Alfred Adler (1870-1937)
Alfred Adler. Alfred Adler (1870-1937) is a personality psychologist rarely cited as a contributor of transpersonal psychology, although his notion of the “creative self” presages contemporary understandings of the nature of the transpersonal portions of our identity. Personality theorists Hall and Lindsey (1978) calls Adler’s concept of the creative self “the active principle of human life, and it is not unlike the older concept of soul” (Hall & Lindsey, 1978, p. 166).
When he discovered the creative power of the self, all his other concepts were subordinated to it; here at last was the prime mover, the philosopher’s stone, the elixir of life, the first cause of everything human for which Adler had been searching. The unitary, consistent, creative self is sovereign in the personality structure. (Hall & Lindsey, 1978, pp. 165-166)

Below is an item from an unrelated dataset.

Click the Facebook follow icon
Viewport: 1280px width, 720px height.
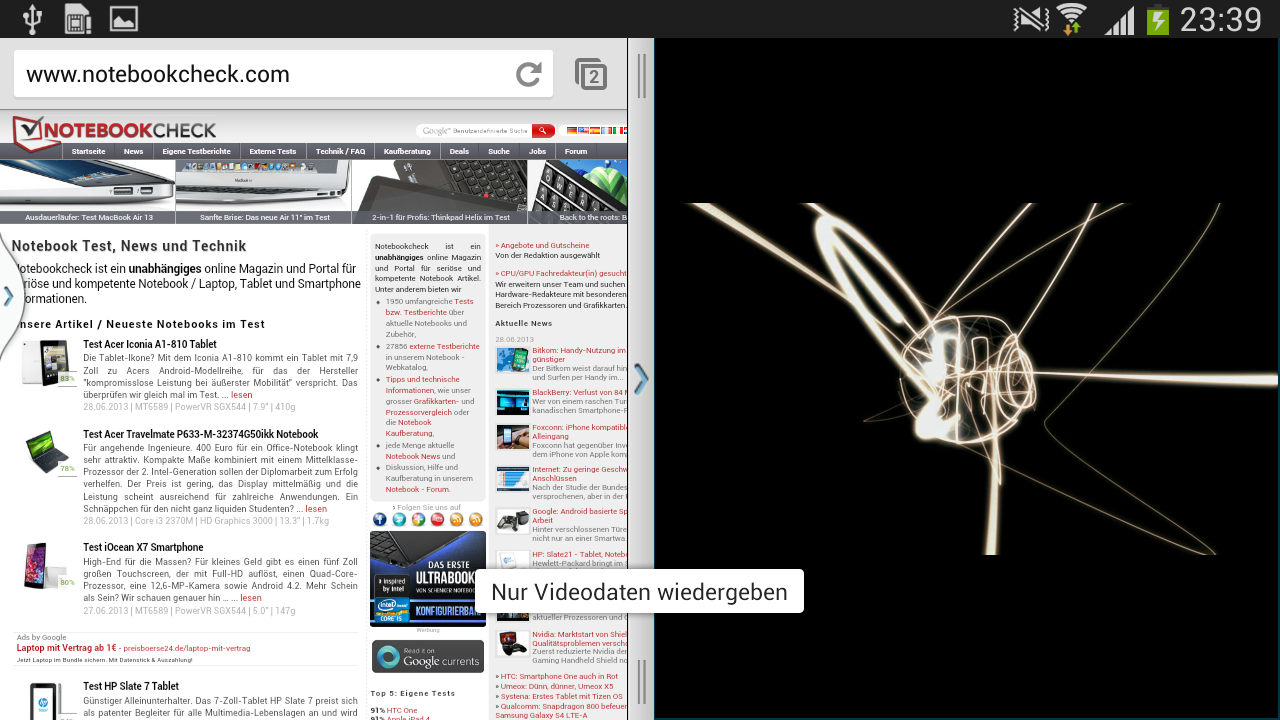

Adler’s concept of the “creative self.” Adler was one of the first personality theorists to suggest that there was a power within the human personality that was truly creative in nature – capable of displaying abilities that were record-breaking, that set new standards and destroyed limitations of mind and body, and that brought into conscious awareness new areas of action and expression that were nonstandard and unpredictable. The inner self was capable of high creative acts that open up new areas of being, and that expands the individual’s capacity to think and act in new ways.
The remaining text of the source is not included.